This interface style returns the updated begin pointer. That is, the returned pointer points to the first character not matching the pattern. Such an interface style is used for many standard library algorithms. All parameters are passed by value which helps the optimizer. Two consecutive inputs can be performed like this:

  T value1, value2;
  std::error_code ec;
  p = from_string(p, end, value1, ec);
  if (ec)
    /* parse error */;
  p = from_string(p, end, value2, ec);
  if (ec)
    /* parse error */;

Iterator with in-situ update

  void from_string(const char *& begin, const char * end, T& value, std::error_code& ec, int base = 10);

This interface style updates the begin pointer in place. Two consecutive inputs can be performed like this:

  T value1, value2;
  std::error_code ec;
  from_string(p, end, value1, ec);
  if (ec)
    /* parse error */;
  from_string(p, end, value2, ec);
  if (ec)
    /* parse error */;

Iterator with in-situ update and error return

  std::error_code from_string(const char *& begin, const char * end, T& value, int base = 10);

Returning the error code allows for more compact code at the call site:

  T value1, value2;
  if (std::error_code ec = from_string(p, end, value1))
    /* parse error */;
  if (std::error_code ec = from_string(p, end, value2))

▶ _Raw data_:
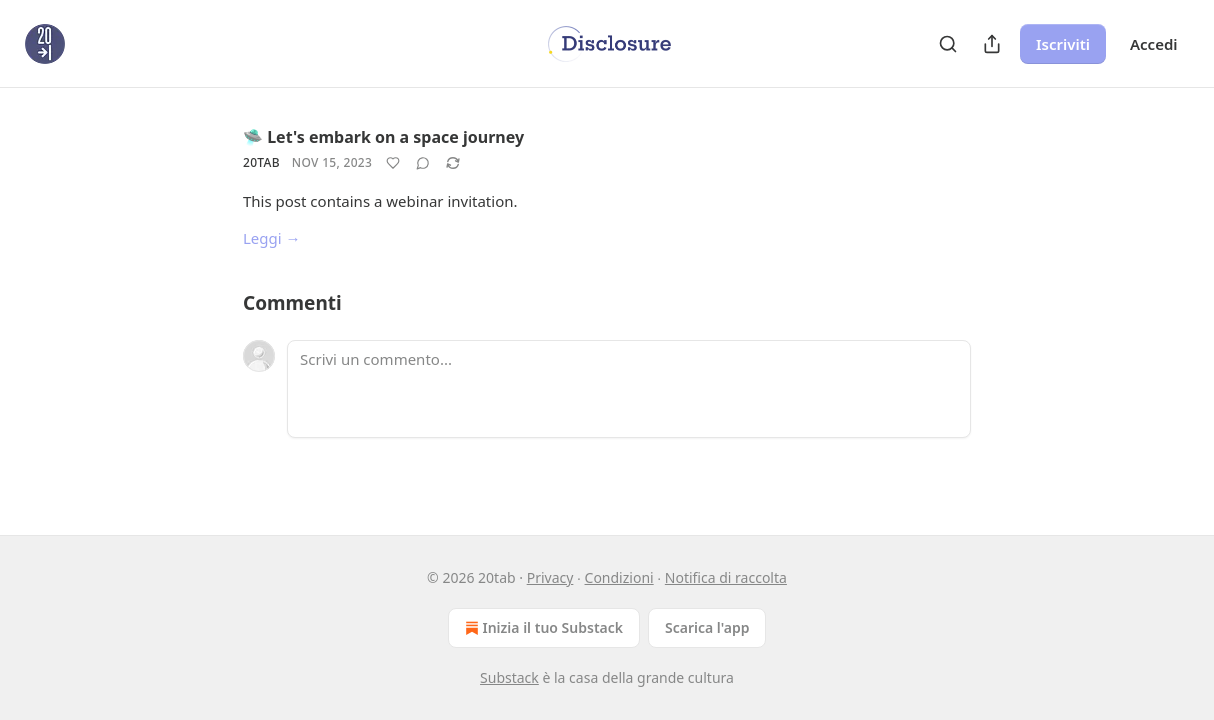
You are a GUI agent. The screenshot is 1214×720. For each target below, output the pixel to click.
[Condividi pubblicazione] (992, 44)
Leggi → (272, 238)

▶ _Instructions_:
A: Summarize the text on from_string interface styles in three sentences.
B: Carry the text on from_string interface styles forward from the point at which it stops.
The lines have no connection to the text on from_string interface styles.

▶ _Written responses_:
A: One interface style returns the updated begin pointer, which points to the first character not matching the pattern. This style is used for many standard library algorithms, and passing all parameters by value helps the optimizer. Other styles update the begin pointer in place, and one of these also returns the error code, which allows for more compact code at the call site.

B:
    /* parse error */;

Return a std::pair or std::tuple

Two of the three results of an input function could be represented by a pair. All three results could be represented by a tuple. However, experience with std::map shows that the naming of the parts (first and second) carries no semantic meaning which would help reading the resulting code. If the result value moves to the return value, its type T needs to be passed explicitly (e.g. as a template parameter). The composition example would be:

  std::pair<T, std::error_code> res;
  res = from_string<T>(p, end);
  if (res.second)
    /* parse error */;
  T value1 = res.first;
  res = from_string<T>(p, end);
  if (res.second)
    /* parse error */;
  T value2 = res.second;

Conclusion

The "iterator" style seems to blend in best with the rest of the standard library. The "iterator with in-situ update and error return" allows for the most compact code at the call site. Returning a pair or tuple seems least attractive.

Naming

This paper proposes to_string (overloaded from its existing usage in the standard library) for the output function and from_string for the input (parse) function. I'm open for other suggestions.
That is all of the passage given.